What the task asks
Set out the data below as a numbered list, one line per item, skipping any blank lines. Leave the pictures out.

Material for this task
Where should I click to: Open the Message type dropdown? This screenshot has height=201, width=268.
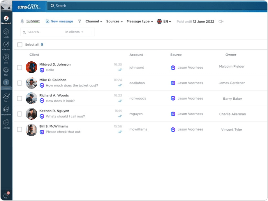click(x=140, y=21)
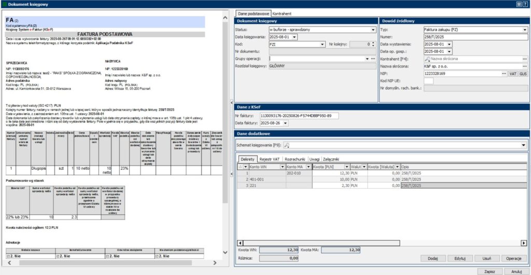The height and width of the screenshot is (275, 531).
Task: Open the Status dropdown
Action: tap(373, 30)
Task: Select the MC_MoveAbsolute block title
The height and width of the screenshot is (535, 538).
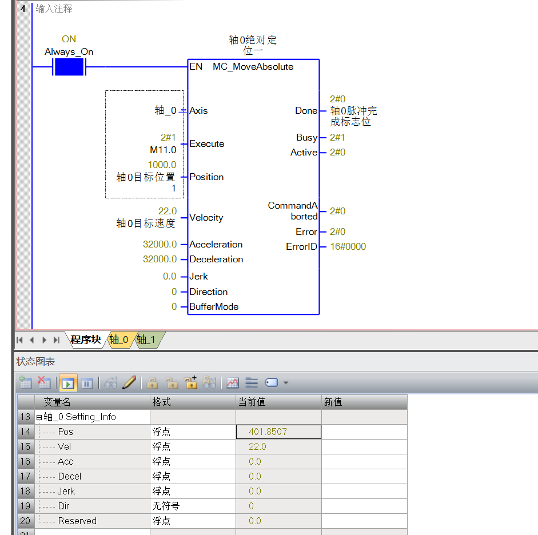Action: pos(253,67)
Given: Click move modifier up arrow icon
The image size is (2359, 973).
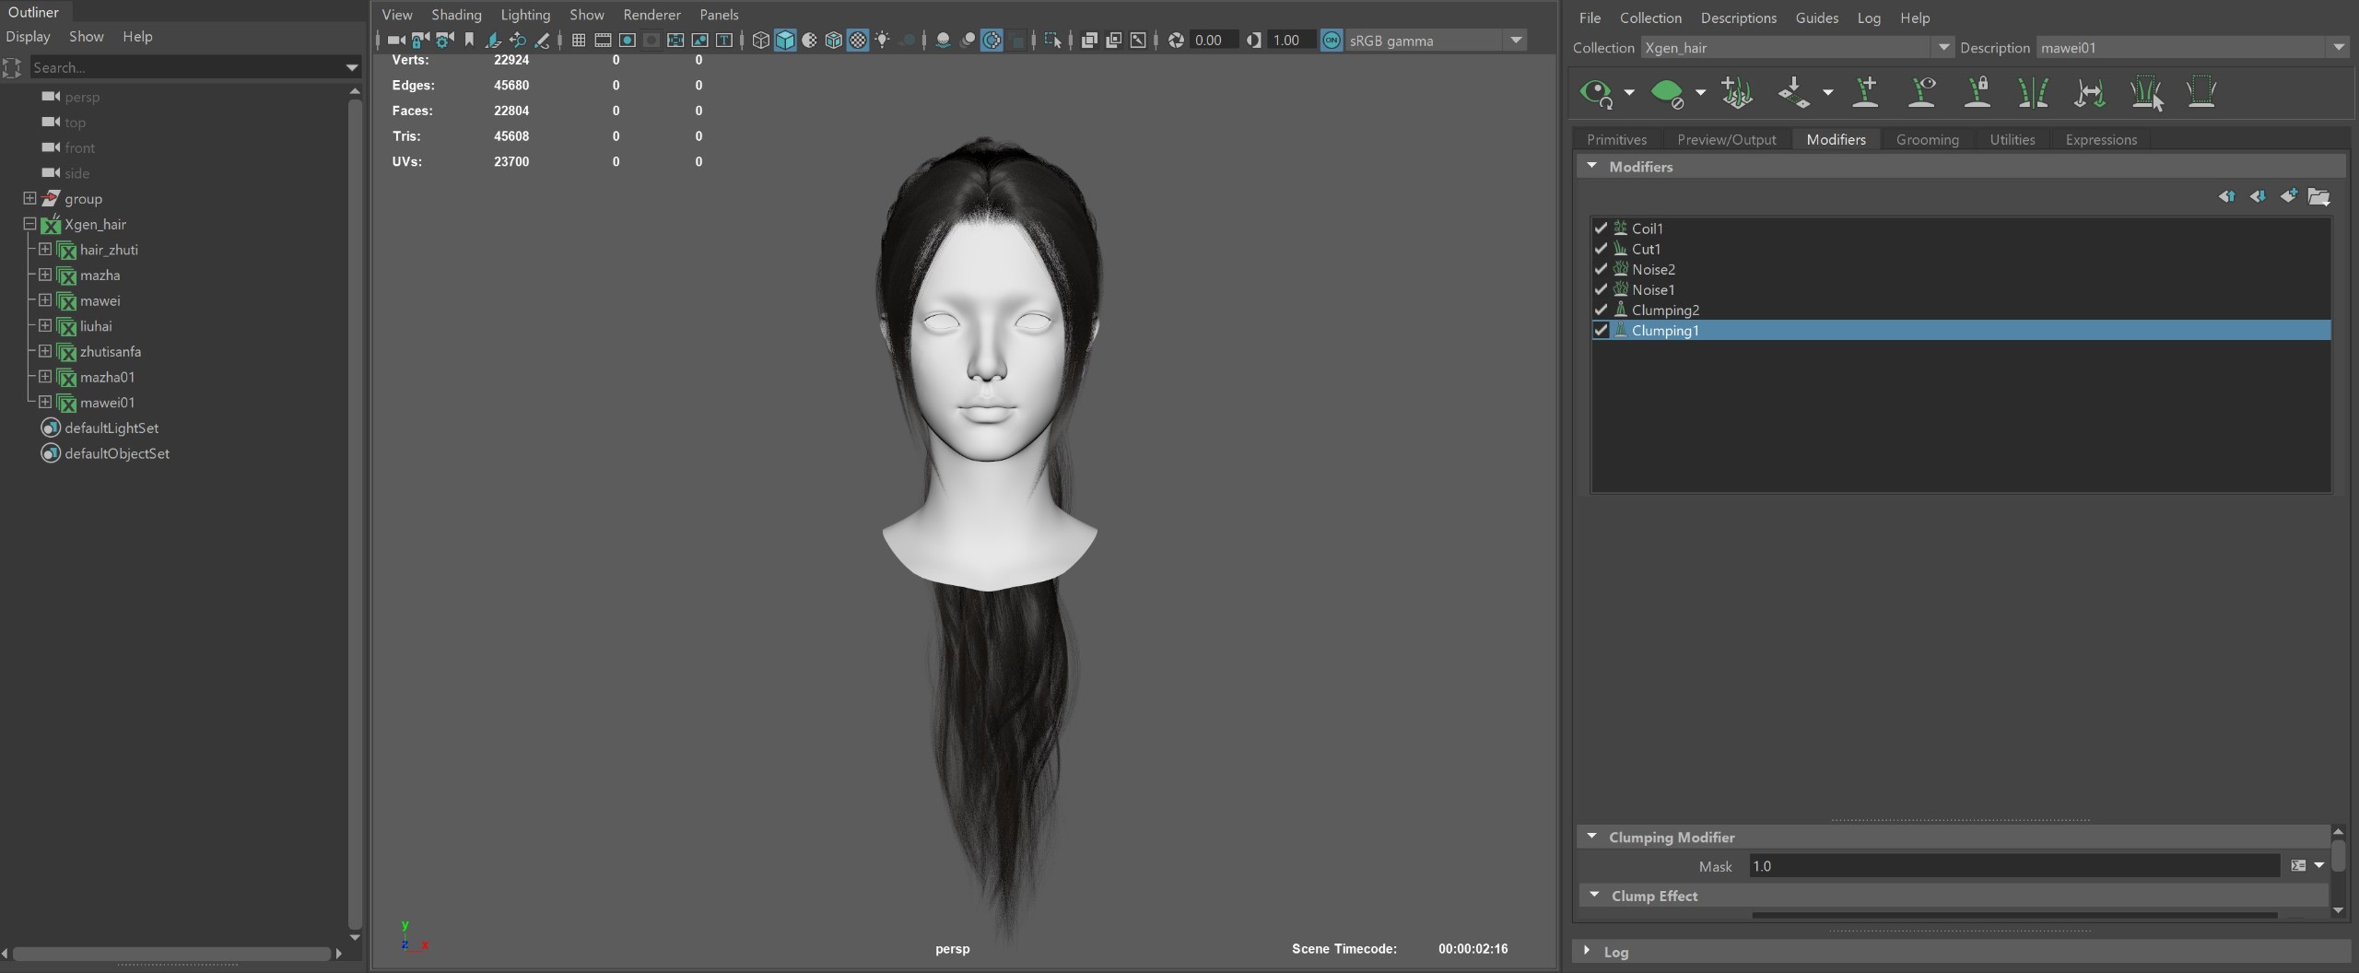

Answer to the problem
1. Where should I click to: Open the Message type dropdown? This screenshot has height=201, width=268.
2. click(x=140, y=21)
3. The height and width of the screenshot is (275, 531).
4. Task: Open the Status dropdown
5. Action: tap(373, 30)
6. Task: Select the MC_MoveAbsolute block title
7. The height and width of the screenshot is (535, 538).
8. Action: pos(253,67)
9. Given: Click move modifier up arrow icon
10. The image size is (2359, 973).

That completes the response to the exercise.